How much should a down payment cost you? Will good or bad credit affect your down payment? What if you don’t want to put the full amount you’ve saved down?
Whether you have good or bad credit car dealers are likely to want to see a down payment of some kind.
A down payment can prove to be a useful asset in purchasing your next vehicle.
Will you be buying a new or used car?
Knowing this information will affect how much money you will want to use for a down payment. New cars will need to have more of a down payment as there is depreciation that needs to be covered.
A new vehicle depreciates about 20% after its first year of use so most lenders will want to make sure they are covered for at least that first year and offering a 20% down payment is a good way of doing that.
Used vehicles won’t necessarily require a minimum of 20% because there is no depreciated value that has to be covered.
Do you have good credit?
While this may be the question that makes you squirm in your seat, being honest and fair with yourself about your credit will help you get the best offers for your financial situation. Should you have excellent or even good credit history, you won’t necessarily have to offer a down payment, if you choose.
However, if your credit history is questionable or could use improvement, take this opportunity to offer what you can for a down payment, but make sure to be reasonable with yourself.
How much can you put down?
Once you’ve assessed your financial situation and you have an estimate of how much money you can contribute to a down payment, consider your monthly payments.
The more money you can put into your down payment, the lower your monthly payments are, but be careful.
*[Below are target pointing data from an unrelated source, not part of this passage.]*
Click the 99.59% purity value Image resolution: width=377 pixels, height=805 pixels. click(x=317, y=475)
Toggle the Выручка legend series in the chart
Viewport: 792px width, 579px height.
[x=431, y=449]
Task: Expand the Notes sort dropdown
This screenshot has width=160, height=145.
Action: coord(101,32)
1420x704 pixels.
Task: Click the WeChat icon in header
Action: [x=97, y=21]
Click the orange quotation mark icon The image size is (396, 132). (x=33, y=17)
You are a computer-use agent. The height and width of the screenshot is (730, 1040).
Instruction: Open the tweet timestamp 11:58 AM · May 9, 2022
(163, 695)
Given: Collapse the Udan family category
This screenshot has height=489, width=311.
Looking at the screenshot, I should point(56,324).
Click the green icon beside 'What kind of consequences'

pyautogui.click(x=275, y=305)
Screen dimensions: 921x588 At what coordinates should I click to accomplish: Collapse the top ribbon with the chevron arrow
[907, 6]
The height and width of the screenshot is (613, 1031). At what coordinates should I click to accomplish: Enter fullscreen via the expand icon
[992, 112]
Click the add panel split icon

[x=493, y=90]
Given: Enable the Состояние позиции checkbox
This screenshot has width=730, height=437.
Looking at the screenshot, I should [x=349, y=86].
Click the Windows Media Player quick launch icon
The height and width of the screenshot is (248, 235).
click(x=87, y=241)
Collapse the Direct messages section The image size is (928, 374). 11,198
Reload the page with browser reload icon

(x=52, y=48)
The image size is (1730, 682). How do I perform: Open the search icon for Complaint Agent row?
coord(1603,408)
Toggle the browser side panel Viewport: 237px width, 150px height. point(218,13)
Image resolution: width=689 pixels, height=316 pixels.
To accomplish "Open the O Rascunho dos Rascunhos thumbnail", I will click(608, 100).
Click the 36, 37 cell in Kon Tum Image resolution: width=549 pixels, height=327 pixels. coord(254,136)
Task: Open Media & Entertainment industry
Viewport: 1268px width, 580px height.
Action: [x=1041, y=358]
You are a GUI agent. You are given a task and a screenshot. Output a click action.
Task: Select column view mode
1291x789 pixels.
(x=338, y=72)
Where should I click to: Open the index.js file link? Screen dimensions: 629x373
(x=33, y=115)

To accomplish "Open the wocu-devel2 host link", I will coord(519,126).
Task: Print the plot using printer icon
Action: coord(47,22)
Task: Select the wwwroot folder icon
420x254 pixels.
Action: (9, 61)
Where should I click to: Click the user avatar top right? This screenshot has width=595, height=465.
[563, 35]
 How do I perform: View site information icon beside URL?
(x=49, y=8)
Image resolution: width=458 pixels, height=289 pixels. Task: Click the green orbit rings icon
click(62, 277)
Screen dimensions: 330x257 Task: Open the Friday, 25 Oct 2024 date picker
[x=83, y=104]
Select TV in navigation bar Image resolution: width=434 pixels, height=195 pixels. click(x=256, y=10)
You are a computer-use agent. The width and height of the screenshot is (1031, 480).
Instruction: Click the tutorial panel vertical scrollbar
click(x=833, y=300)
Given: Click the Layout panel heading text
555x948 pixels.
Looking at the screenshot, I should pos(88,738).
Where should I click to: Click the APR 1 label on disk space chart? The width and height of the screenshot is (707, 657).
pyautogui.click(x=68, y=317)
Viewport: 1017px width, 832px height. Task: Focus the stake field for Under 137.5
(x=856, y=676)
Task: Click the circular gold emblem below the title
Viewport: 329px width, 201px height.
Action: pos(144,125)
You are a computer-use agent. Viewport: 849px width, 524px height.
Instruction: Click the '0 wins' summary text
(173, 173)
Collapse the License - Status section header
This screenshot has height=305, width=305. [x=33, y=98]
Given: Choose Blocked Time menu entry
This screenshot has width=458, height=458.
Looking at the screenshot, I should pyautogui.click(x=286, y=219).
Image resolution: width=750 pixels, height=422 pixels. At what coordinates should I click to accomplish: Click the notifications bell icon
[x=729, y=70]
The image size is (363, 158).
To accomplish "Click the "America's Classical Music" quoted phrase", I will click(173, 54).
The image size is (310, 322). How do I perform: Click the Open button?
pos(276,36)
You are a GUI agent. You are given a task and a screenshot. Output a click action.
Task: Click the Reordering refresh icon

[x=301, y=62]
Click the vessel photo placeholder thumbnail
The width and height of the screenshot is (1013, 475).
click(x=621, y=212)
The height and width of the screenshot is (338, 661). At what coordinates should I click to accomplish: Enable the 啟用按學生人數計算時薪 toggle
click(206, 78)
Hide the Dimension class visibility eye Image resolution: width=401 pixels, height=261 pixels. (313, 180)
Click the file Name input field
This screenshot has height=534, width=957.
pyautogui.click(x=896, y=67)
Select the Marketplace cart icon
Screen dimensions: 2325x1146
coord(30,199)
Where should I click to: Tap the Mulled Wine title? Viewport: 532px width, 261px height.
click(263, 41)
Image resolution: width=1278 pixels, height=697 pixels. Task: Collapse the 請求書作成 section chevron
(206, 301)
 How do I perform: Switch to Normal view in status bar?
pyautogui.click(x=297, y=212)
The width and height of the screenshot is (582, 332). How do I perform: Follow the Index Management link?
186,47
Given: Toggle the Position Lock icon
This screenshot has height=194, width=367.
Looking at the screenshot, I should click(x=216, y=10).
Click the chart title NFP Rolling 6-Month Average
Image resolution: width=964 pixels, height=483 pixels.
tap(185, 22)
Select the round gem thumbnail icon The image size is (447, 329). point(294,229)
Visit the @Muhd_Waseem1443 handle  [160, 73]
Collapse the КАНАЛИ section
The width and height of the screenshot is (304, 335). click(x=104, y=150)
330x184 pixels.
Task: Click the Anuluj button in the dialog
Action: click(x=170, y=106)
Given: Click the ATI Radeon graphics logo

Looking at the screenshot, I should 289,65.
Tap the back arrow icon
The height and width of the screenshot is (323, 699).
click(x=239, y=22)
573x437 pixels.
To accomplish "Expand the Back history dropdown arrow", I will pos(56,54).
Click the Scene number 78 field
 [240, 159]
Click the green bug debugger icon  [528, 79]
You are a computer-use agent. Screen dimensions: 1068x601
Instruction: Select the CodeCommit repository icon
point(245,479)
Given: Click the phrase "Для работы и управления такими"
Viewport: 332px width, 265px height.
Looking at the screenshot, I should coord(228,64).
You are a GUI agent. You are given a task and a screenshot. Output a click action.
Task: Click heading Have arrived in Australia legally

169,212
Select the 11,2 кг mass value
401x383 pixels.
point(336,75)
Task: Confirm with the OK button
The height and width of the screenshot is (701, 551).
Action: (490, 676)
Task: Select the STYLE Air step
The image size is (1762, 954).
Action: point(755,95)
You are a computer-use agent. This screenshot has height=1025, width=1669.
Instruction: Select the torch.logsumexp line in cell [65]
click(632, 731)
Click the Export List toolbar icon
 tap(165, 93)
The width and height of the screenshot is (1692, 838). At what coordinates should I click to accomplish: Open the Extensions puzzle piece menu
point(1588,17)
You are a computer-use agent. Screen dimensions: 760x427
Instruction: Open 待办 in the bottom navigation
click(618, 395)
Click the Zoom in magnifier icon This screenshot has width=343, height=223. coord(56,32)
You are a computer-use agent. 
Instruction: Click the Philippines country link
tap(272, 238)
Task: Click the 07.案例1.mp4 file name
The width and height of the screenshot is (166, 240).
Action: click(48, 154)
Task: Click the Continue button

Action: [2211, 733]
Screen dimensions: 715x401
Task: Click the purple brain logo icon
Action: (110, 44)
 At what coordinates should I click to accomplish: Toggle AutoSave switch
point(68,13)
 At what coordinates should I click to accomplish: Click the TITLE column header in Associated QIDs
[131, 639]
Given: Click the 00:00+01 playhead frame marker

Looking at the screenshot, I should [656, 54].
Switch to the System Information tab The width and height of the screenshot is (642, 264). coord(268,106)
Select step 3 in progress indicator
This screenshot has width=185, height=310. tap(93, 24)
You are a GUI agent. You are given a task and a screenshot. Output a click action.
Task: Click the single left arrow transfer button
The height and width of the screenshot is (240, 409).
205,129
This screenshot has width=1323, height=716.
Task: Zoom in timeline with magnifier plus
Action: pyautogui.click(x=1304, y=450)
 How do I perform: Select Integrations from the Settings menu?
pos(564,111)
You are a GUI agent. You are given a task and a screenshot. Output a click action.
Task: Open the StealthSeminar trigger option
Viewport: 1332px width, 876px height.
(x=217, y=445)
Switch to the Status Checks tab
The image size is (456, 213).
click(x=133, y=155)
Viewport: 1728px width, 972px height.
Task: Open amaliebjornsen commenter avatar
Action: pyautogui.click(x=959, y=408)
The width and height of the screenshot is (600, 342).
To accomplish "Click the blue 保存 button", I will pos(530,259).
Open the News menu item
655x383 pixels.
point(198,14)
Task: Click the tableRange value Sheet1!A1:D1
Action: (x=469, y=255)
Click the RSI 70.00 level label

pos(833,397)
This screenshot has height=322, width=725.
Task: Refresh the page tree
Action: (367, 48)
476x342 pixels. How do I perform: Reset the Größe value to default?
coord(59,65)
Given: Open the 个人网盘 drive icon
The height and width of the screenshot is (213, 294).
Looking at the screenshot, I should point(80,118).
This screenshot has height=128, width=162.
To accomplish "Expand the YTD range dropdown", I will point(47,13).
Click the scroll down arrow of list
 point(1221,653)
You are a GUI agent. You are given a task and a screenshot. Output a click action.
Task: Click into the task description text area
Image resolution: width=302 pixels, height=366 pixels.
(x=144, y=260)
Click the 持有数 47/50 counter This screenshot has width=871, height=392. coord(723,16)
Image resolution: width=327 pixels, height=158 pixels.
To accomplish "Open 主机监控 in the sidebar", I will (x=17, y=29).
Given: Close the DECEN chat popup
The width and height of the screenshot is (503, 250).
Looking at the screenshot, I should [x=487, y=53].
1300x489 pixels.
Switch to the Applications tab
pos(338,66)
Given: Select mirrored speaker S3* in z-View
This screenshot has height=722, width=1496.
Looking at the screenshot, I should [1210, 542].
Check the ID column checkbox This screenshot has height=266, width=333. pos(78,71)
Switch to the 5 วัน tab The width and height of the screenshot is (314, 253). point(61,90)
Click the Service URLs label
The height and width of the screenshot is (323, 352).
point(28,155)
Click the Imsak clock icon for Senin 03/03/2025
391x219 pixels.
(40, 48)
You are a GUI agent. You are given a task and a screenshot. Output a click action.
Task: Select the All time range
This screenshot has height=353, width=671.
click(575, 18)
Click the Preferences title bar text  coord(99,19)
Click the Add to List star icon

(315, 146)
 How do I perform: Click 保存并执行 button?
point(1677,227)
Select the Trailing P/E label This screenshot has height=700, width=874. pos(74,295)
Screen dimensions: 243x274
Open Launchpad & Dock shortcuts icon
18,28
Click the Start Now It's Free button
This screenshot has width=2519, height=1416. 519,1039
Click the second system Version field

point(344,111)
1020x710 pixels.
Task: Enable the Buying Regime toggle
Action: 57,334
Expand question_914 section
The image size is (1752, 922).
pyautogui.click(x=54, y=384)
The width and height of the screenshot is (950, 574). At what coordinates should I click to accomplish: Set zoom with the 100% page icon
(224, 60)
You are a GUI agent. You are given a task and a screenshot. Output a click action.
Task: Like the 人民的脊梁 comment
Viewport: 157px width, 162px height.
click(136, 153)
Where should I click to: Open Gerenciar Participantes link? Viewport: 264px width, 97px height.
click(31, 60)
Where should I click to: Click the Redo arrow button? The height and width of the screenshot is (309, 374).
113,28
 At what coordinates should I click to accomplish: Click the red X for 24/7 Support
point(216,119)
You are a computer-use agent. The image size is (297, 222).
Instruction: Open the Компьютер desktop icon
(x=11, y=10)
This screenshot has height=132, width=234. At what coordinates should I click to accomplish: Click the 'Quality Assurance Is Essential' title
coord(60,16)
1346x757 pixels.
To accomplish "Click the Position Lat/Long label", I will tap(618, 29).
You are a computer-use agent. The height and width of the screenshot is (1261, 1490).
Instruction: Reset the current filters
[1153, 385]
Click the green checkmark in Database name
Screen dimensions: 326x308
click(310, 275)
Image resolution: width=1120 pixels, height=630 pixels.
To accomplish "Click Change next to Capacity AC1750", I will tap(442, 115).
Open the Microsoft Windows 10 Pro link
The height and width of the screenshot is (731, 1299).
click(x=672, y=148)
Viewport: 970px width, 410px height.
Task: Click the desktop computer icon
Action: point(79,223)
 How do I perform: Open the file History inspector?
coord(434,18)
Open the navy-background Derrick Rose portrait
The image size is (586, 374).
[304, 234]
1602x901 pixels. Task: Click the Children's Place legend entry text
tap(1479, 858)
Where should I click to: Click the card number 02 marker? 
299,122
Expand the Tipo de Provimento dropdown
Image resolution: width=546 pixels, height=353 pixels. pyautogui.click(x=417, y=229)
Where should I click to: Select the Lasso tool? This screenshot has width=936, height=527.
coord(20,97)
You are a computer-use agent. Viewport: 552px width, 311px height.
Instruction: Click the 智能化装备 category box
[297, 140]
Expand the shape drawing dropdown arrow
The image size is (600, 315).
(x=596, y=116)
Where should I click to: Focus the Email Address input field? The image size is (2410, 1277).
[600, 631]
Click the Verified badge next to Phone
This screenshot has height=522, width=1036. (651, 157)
Should you choose to put less down immediately, you will end up paying more throughout your payments.
Make Your Goals Achievable
Make sure to give yourself achievable monthly payments. Sure parting with a large sum of money you’ve been saving for is difficult but in the long run, it will lower your out-of-pocket monthly payment which saves you money over time.
Making your scheduled payments on time will improve your credit score so you will have less to worry about for future investments.